— ¡Qué feliz fui aquella tarde!
Arrepintiéndose y avergonzándose en seguida de semejante
frase, tan íntima y patética. Pero Bruno, no se rió, ni se sonrió (Martín lo
miraba casi aterrado), sino que permaneció pensativo y serio, mirando hacia el
río. Y cuando, después de un largo rato, Martín imaginaba que no haría ningún
comentario, dijo:
—Así se da la felicidad.
¿Qué quería decir? Se quedó escuchándolo, anhelante, como
siempre que se trataba de algo vinculado a Alejandra.

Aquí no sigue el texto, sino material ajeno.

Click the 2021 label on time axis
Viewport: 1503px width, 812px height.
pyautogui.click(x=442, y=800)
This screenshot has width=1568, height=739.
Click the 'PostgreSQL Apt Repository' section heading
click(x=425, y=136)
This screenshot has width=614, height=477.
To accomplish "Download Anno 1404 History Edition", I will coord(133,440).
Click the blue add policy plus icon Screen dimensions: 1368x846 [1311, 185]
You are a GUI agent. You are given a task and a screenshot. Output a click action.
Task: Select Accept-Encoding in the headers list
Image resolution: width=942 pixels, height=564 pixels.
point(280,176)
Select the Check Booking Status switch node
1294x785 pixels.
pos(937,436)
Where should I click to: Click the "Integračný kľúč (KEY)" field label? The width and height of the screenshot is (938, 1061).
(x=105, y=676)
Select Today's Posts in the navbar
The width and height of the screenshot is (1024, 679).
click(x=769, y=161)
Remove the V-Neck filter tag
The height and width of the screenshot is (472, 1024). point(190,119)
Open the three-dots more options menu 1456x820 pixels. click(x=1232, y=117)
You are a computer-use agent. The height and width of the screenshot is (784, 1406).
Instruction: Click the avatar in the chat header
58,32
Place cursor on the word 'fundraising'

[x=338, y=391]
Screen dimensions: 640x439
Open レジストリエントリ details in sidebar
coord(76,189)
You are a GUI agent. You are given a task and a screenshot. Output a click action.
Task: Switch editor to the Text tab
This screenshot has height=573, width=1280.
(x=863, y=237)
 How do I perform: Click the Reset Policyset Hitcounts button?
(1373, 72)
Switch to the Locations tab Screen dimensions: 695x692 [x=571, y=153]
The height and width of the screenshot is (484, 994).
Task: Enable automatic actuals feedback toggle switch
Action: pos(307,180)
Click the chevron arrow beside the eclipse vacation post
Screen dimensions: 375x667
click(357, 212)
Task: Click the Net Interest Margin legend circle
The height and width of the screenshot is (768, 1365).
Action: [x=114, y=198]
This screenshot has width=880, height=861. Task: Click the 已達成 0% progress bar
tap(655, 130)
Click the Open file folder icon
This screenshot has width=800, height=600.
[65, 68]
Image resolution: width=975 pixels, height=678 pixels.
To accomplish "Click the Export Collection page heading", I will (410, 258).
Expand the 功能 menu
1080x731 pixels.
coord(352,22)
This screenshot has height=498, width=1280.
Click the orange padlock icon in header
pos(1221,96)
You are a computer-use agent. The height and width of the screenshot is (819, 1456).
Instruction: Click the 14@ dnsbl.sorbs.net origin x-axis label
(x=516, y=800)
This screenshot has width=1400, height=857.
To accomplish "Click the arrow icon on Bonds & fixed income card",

—En pedazos, por momentos. Cuando uno es chico espera la
gran felicidad, alguna felicidad enorme y absoluta. Y a la espera de ese
fenómeno se dejan pasar o no se aprecian las pequeñas felicidades, las únicas
que existen. Es como…
Se calló, sin embargo. Al rato continuó:
—Imagínese un mendigo que desdeña limosnas por el camino,
porque le han dado el dato de un formidable tesoro. Un tesoro inexistente.
Volvió a sumirse en sus pensamientos.
—Parecen fruslerías: una conversación apacible con un amigo.
A lo mejor esas gaviotas que vuelan en círculos. Este cielo. La cerveza que
tomamos hace un rato.
Se movió.
—Se me ha dormido una pierna. Es como si a uno le inyectaran
soda.
Se bajó y luego agregó:
—A veces pienso que esas pequeñas felicidades existen
precisamente porque son pequeñas. Como esa gente insignificante que pasa inadvertida.
Volvió a sumirse en sus pensamientos.